With pictures omitted, transcribe exactly the lines from the one containing "Task: Click the zoom slider in status bar" to the end of the records below.

[SOURCE MATERIAL]

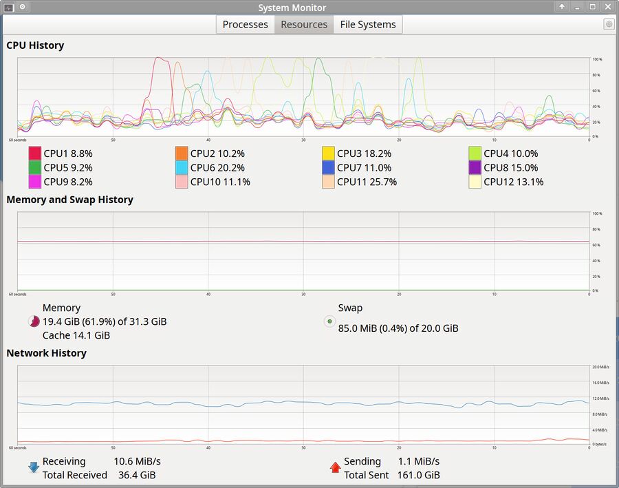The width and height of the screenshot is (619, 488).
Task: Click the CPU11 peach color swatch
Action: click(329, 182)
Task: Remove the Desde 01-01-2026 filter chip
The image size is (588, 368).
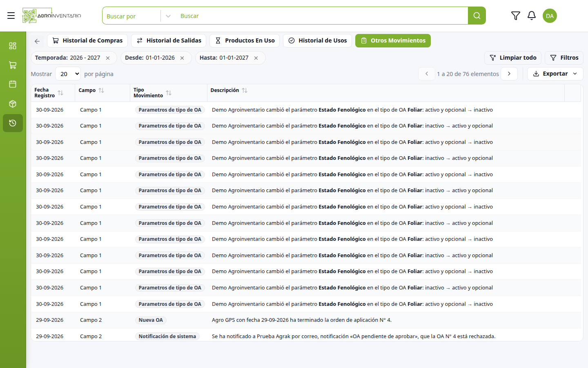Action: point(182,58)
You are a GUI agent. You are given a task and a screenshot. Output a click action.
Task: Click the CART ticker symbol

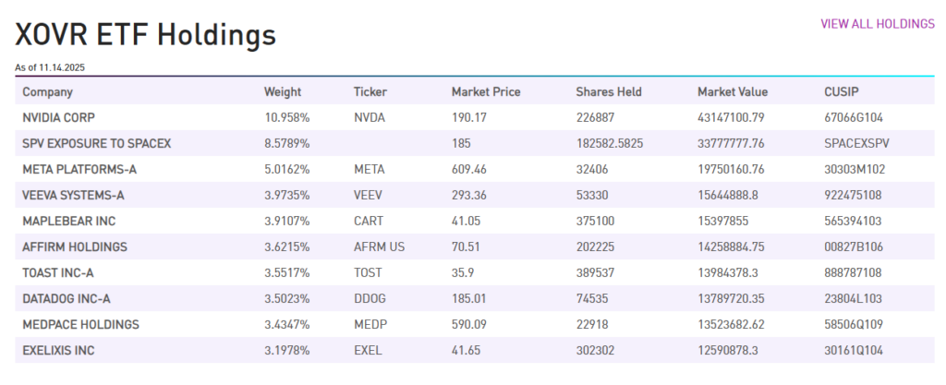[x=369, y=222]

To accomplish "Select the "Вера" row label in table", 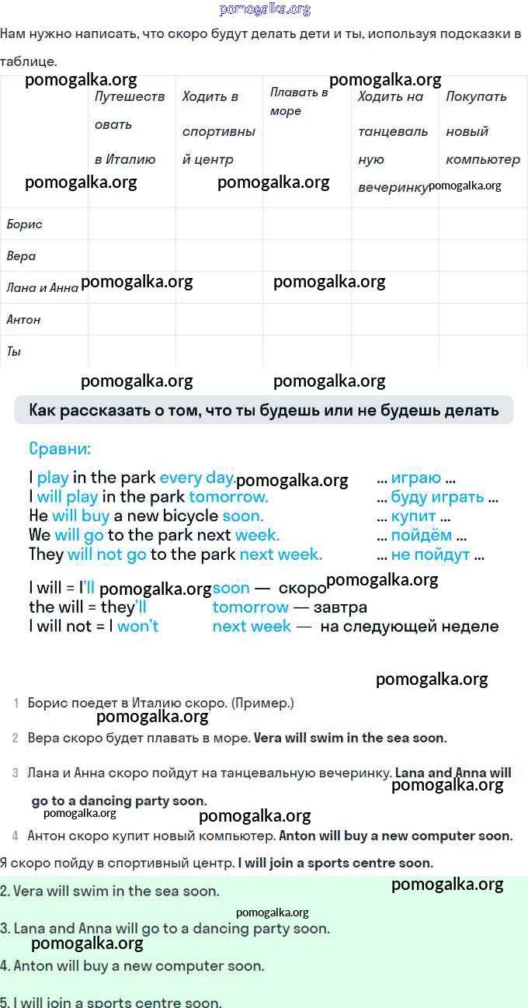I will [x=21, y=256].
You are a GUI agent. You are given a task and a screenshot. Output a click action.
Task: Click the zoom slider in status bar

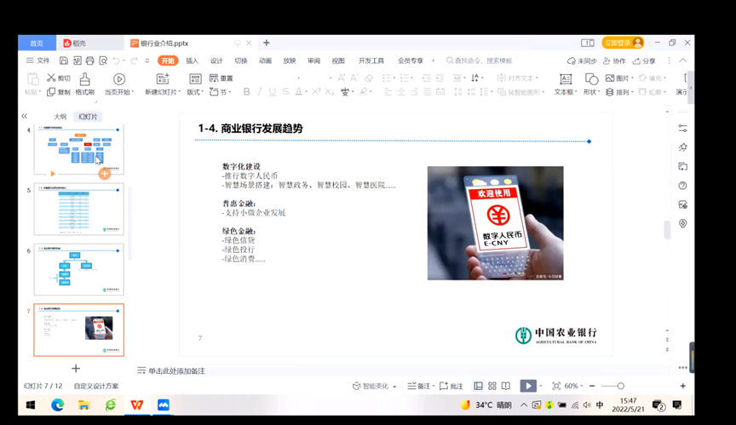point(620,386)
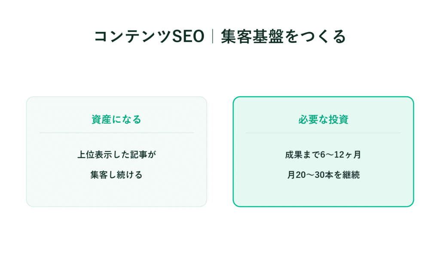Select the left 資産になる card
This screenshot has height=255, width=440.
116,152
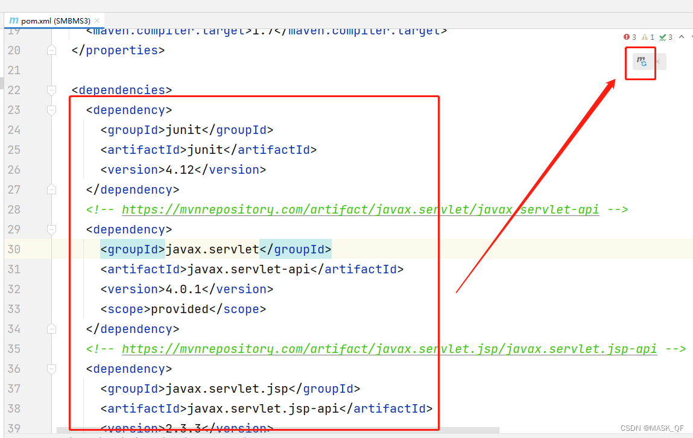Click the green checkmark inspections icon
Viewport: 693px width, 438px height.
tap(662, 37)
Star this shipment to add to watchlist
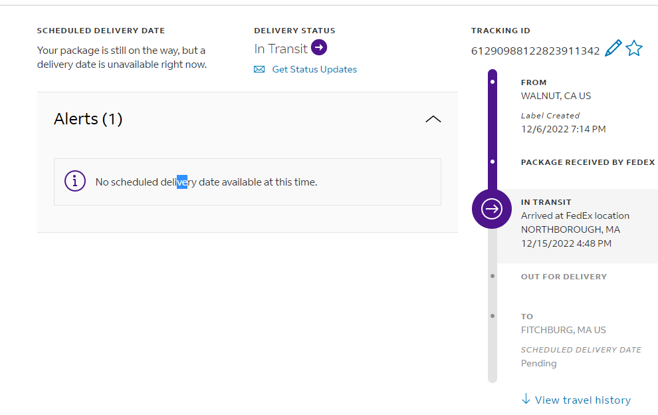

[/SOURCE MATERIAL]

> TASK OUTPUT:
Task: Click the zoom slider in status bar

point(620,386)
Select the left 資産になる card
This screenshot has height=255, width=440.
116,152
Click the green checkmark inspections icon
Viewport: 693px width, 438px height.
tap(662, 37)
Star this shipment to add to watchlist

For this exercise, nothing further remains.